Hoje não me atenho às questões políticas que têm circulado nas manchetes. Hoje não me atenho a existir de forma efetiva junto aos sete bilhões que coabitam este planeta. Hoje me atenho a falar de minha solidão, por mais tacanha e egoísta que possa ser.
Circunda o corpo, sente o coração a bater frio no peito. Apesar de poder senti-la, tocá-la e abraçá-la a solidão é questão da pós-modernidade.
Desde os grandes pessimistas (e irracionalistas) que moveram linhas ideológicas capazes de acelerar o processo de individualização engendrado no seio da sociedade capitalista e, com a configuração de mundo na qual vivemos, com as apologéticas desenvolvidas desde então, com a autovalorização e com a autossuficiência (quase místicas), os discursos que apoiam a solidão como forma de ser propriamente assim... tornamo-nos cada vez mais solitários.
Por vezes, sinto-me mal por me sentir tão só. O sentimento de ausência. A necessidade de tentar existir para alguém... É o grande vazio de minha alma. Meu corpo sente a ausência?
Ainda que triste, não consigo fugir de manter a esperança viva. Esperança de um dia tornar-me um indivíduo perene. Tornar-me alguém, ainda que na memória de um. A necessidade de existir, nesse caso incendiário, parece-me atrelado ao sentimento de solidão. Sinto tanto e não posso deixar-me liberta desse sentimento. Desperta-me uma ansiedade imensa. Uma ansiedade por não existir a ninguém. Uma ansiedade para existir.

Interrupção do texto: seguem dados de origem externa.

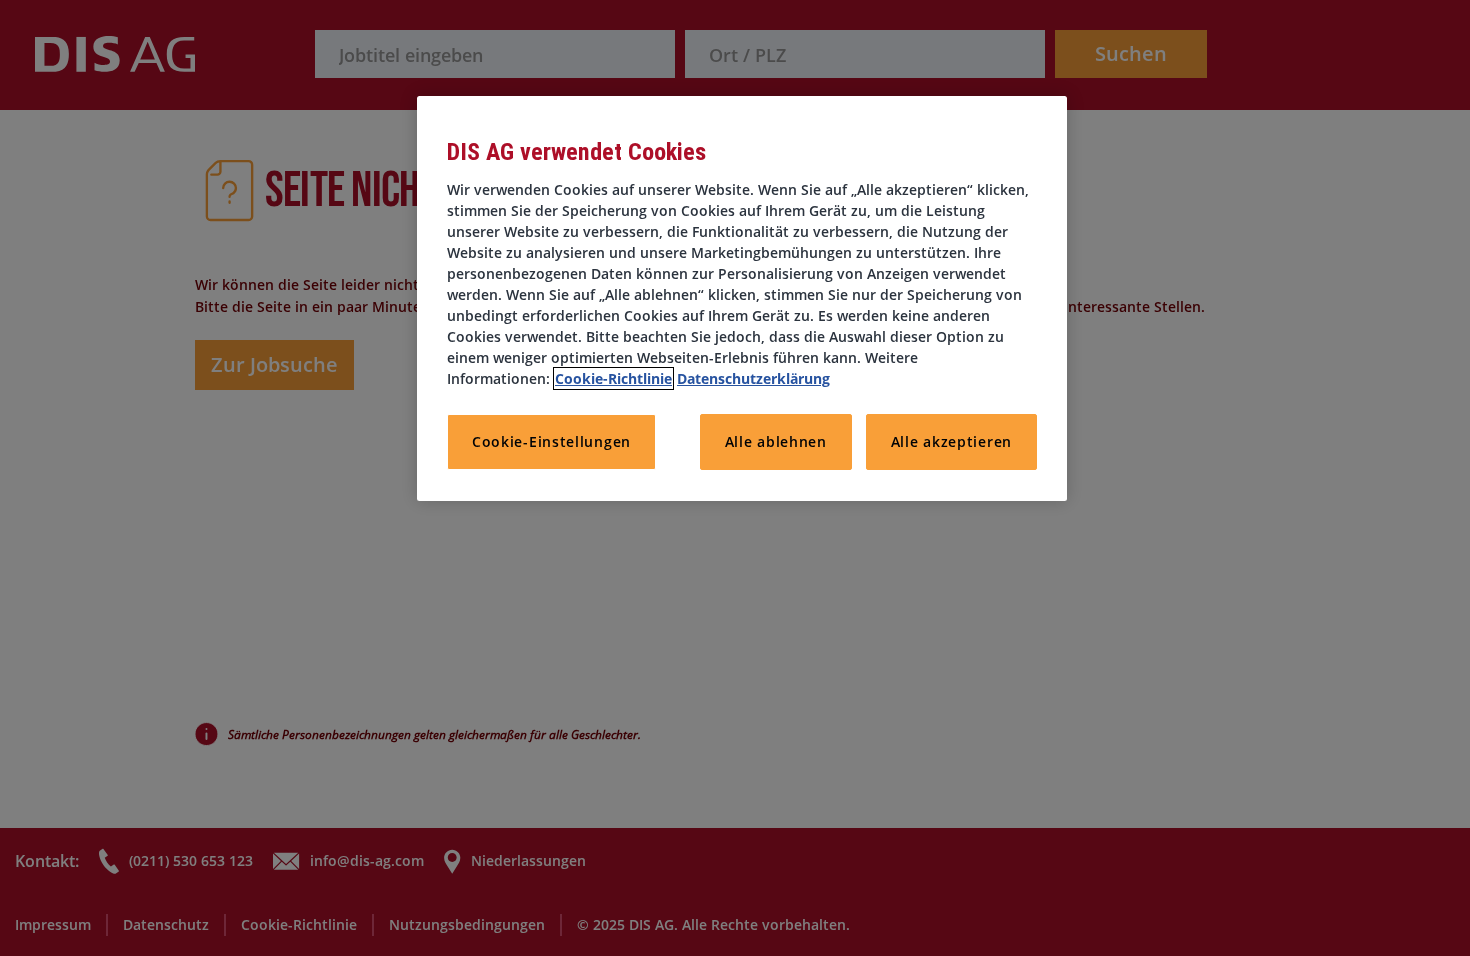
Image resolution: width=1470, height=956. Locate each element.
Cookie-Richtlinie (613, 378)
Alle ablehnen (776, 441)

Meu coração já não tem batido da mesma forma. Os dias passam e perpetuo a minha não existência à necessidade de existir e de não existir. De ser e de não ser.
Tenho pensado mais em desistir, em desaparecer.
Dói-me a ideia de desaparecer da presença daqueles olhos. Assim como me dói a ideia de permanecer, sentindo-me mal, existindo e mal existindo.
A cada dia, o valor de minha existência se comprova. Como parte inerente de um sistema de troca, de compra, de valoração, rentabilidade, marketing, vendas, minha existência ainda que como um produto, não se comprova. Minha existência, minha solidão, minha ansiedade. Ansiosa para existir e para deixar de existir. Ansiosa para falar e para deixar de falar. Ansiosa para vê-lo e deixar de vê-lo.
Entre o pertencer e o não pertencer, mal sei a qual escolha devo me firmar. Tudo permanece tão doloroso e passivo em mim. A solidão me devora. A coragem me enrubesce.
Sentir essa não existência, vinda dele, me faz querer não mais existir. Se não existo. Não deveria existir. Nem pensar em concretude de coisas tão reais. Deveria unir minha consciência ao cosmo, deixar meu corpo flutuar sem rumo assim como essas palavras jogadas linha após linha em uma tela em branco.